*Extract*:

——————

Spike’s Top Tracks: 16th March – 23rd March 2008
Maps by Yeah Yeah Yeahs
“Wait….they don’t love you like I love”
The Yeah Yeah Yeahs debut album Fever to Tell is characterised by its propulsion and brutish punk sensibilities. The opening salvo of the album showcases a modicum of finesse, but it soon gets overtaken by a ferocity which doesn’t really let up until the album has just about reached its end. There is a certain kitchen sink mentality to the album, with discordant elements thrown at every song in a hope of something sticking. That isn’t a criticism as such songs like Date With The Night and Pin are wonderfully frenzied, even Karen O’s vocals take on an air of hysteria as the intensity of the music becomes almost insurmountable.
Amidst all of this lo-fi, screeching, breathless energy is a song that is for want of a better word elegant. Maps is the ninth track of a twelve track album and it bears absolutely no relation to any of its accompanying songs. Yet despite this disparity it becomes a focal point of the entire album, a song that would define the band. Maps is the song that would be covered by other bands, the song that would even appear in the current rash of Guitar Hero games. On an album desperately trying to be destructive and iconoclastic, Maps is an iconic song.

——————

*Extracted records*:
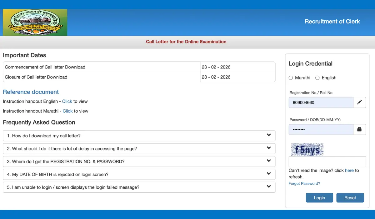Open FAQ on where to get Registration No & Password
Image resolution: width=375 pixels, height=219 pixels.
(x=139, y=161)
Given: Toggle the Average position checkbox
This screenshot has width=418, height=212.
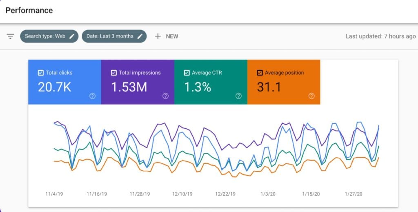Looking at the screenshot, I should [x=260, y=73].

——————

*Set task A*:
Answer these from the review of Maps:
(i) What is the title of the Yeah Yeah Yeahs debut album?
(ii) Where does Maps fall in the album's track list, and how many tracks does the album have?
(iii) Which video game series does the review say Maps appeared in?
*Set task B*: Copy out the records between the line holding "Given: Toggle the Average position checkbox" and the end of the records, inclusive. Leave the pictures out.

*Problem solution A*:
(i) Fever to Tell
(ii) It is the ninth track of twelve.
(iii) Guitar Hero

*Problem solution B*:
Given: Toggle the Average position checkbox
This screenshot has width=418, height=212.
Looking at the screenshot, I should [x=260, y=73].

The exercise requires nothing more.